Testing how a spider scrapes a given HTML file

Question

Testing how a spider scrapes a given HTML file

seb-jones opened this issue 2 years ago · comments

Hello there,

Just a question. Is there a simple way to feature test a spider by giving it some HTML and inspecting what it returns, e.g. making assertions against what would be returned by collectSpider.

Many thanks

Seb

Kai Sassnowski · Answer 1 · Sat Jul 02 2022 13:26:53 GMT+0800 (China Standard Time)

I'm afraid there isn't nice way to do this at the moment but it's something I will probably add in the future.

Seb Jones · Answer 2 · Sat Jul 02 2022 15:09:49 GMT+0800 (China Standard Time)

Cool cool, thanks for the response :)

Seb Jones · Answer 3 · Sun Jul 03 2022 01:39:47 GMT+0800 (China Standard Time)

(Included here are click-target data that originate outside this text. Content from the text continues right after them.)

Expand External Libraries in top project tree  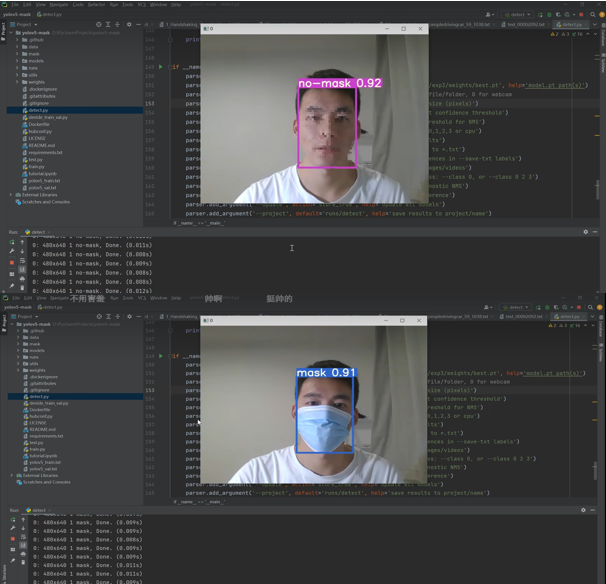[x=11, y=194]
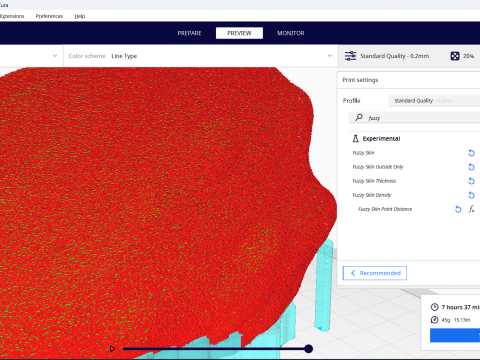Click the settings search field containing fuzzy
Image resolution: width=480 pixels, height=360 pixels.
pos(414,118)
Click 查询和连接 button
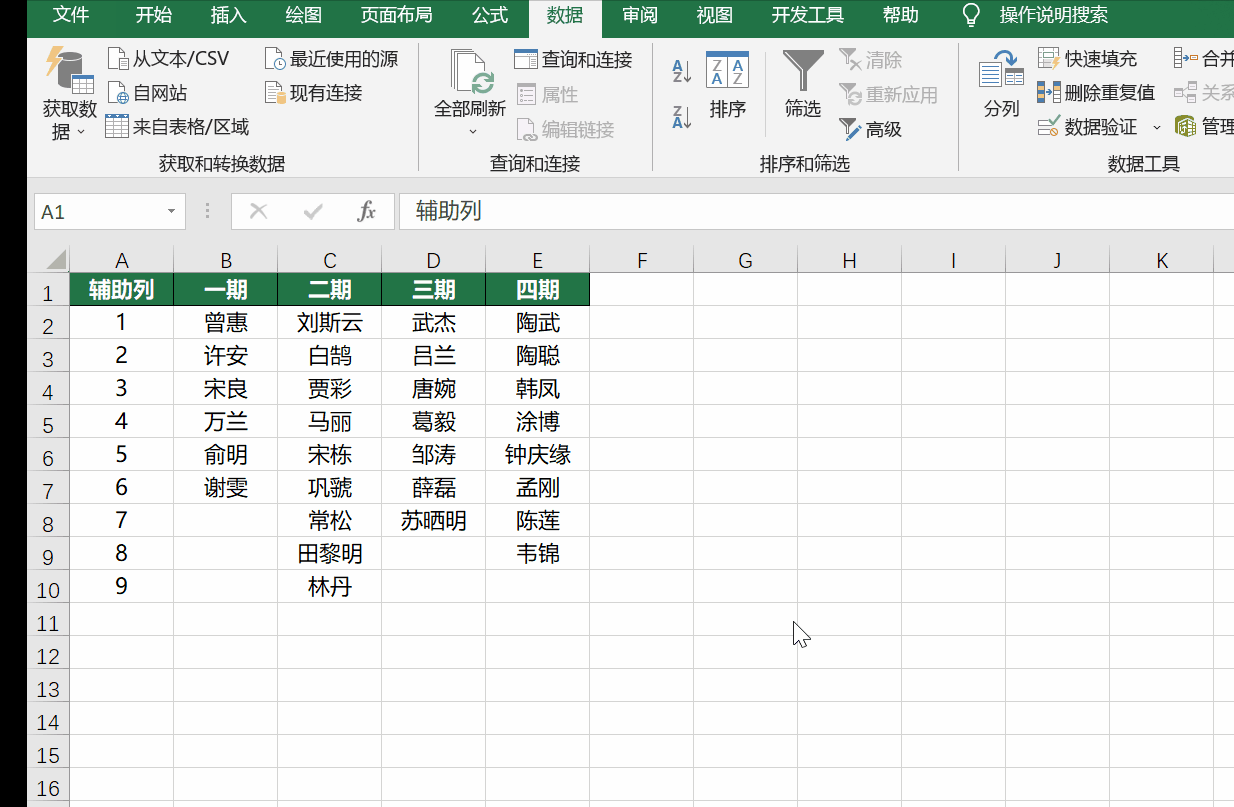Viewport: 1234px width, 807px height. (574, 60)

For what it's worth, I've managed to implement a fairly simple, albeit inelegant, way to do these kind of tests in the meantime. It works by firing up a PHP dev server and pointing the spider to that URL by overriding the startUrls. Thought I'd share the code here in case it was useful to anyone:

$serverProcess = null;

beforeAll(function () {
    global $serverProcess;
    $serverProcess = proc_open('cd resources/html && php -S localhost:8123', [], $pipes);
});

it('scrapes an html page', function () {
    $scrapedItems = Roach::collectSpider(
        MySpider::class,
        new Overrides(startUrls: ['http://localhost:8123']),
    );

    // do some assertions on $scrapedItems
});

afterAll(function () {
    global $serverProcess;
    proc_terminate($serverProcess);
});

The above assumes that there is an index.html file in resources/html.

I imagine there's probably a nicer way to do it, but this seems to be working right now.

Kai Sassnowski · Answer 4 · Sun Jul 03 2022 02:54:08 GMT+0800 (China Standard Time)

FYI, I've already started working on testing helpers for this. https://twitter.com/warsh33p/status/1543150150205538304

Shouldn't take too much longer.

Seb Jones · Answer 5 · Sun Jul 03 2022 04:03:58 GMT+0800 (China Standard Time)

Nice! I look forward to trying them out.